Chanel Paris Dallas Metier d'Arts Fashion Show 2013-2014
Nothing is more fabulous than everyday American sportswear elevated to the sublime by a master like Karl Lagerfeld. The Chanel Paris Dallas fashion show is a true inspiration! The show featured denim, Native American jewelry and knitwear glamorized to the extreme! Take a look at this incredible denim jacket with metallic trim:
Behold an ordinary wardrobe staple transformed! I had never realized that I could pair a jean jacket with a Parisian ball gown until I saw this piece. it is the elevation of the simple things we wear every day to something sublime that draws me to making clothes. Naturally, I immediately set to work on creating a jacket like this for myself.
I often turn to Kim Hargreaves’ patterns because of their elegant simplicity. She designed a marvelous knitwear spin on the jean jacket a few years ago, called Wren.
Kim Hargreaves’ Wren
The design grabbed me immediately, and I bought the Rowan Felted Tweed Aran yarn the pattern required for my birthday. But then something held me back. Something was missing to make the jacket complete. And now I know what was lacking—metallic trim!
Rowan has an extensive palette of metallic yarns called Anchor Artiste Metallic, and I chose color 326, a dirty silver that perfectly compliments the light flecks in my Felted Tweed Aran yarn.
It is really rather uncanny how closely Kim Hargreaves' Wren resembles the Chanel jean jacket I have been yearning for. If you look closely at the Chanel jacket, the fabric is cut into little denim pailletes that ornament the surface and give it extra oomph:
The Kim Hargreaves jacket has a similar textural interest, achieved through the use of a double moss-stitch pattern:
The biggest challenge to creating a tribute to the Chanel jacket, however, is in finding a way to use metallic trim and blend it seamlessly into the knitwear. After some experimenting, I decided to crochet a silver line on top of my knitted fabric to create style lines similar to those on the Chanel jacket in the Paris Dallas show.
As you can see, that strategy was rather successful on the fronts of the jacket:
The (slightly wavy) silver lines to the right or left of my pin line, depending on which piece you are looking at, are made by crocheting a chain in silver on the surface of the knitted piece. A line of purl stitches was my guide. The actual silver edges of the jacket were created by picking up stitches along the edge in the anchor metallic yarn, knitting one row in double moss stitch, and casting off. I will show this more clearly in my next post. Right now the line of pins rather obscures my beautiful silver edge. Although the crocheted lines are not as perfectly straight as I would like, they compliment the wavy movement of the cable panel and the curves of the piece itself, so I don't mind. After all, couture pieces are supposed to look hand-detailed.

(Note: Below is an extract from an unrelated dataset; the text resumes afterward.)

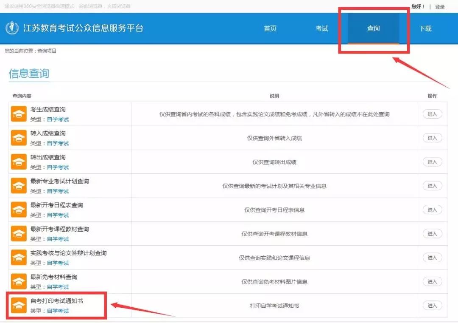
Task: Select the highlighted 查询 navigation item
Action: pyautogui.click(x=373, y=28)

However, the back piece is another matter. For some odd reason, only two out of the four lines I crocheted onto the fabric in silver thread stand out:
Although I crocheted a line on either side of my cable panels, only the left lines of silver stand out. There is a band of two knit stitches that flanks each side of the cable panels, and for some reason those knit stitches seem to lean to the right, obscuring my crocheted trim. It is a bizarre effect. This faux pas only makes me more grateful that I completed my knitted piece and added the silver embellishment to the surface of the knitting afterwards, because now it is easy to remove. My next step will be to crochet the surface again, and this time I will crochet directly on top of the outermost knit stitch of the border bands to ensure the lines of silver all standout. If that result also looks uneven, I will have to embroider the lines using a fly stitch. But it is easier for me to achieve an even tension with a crochet hook than a needle, so I will give the crochet embellishment one more try.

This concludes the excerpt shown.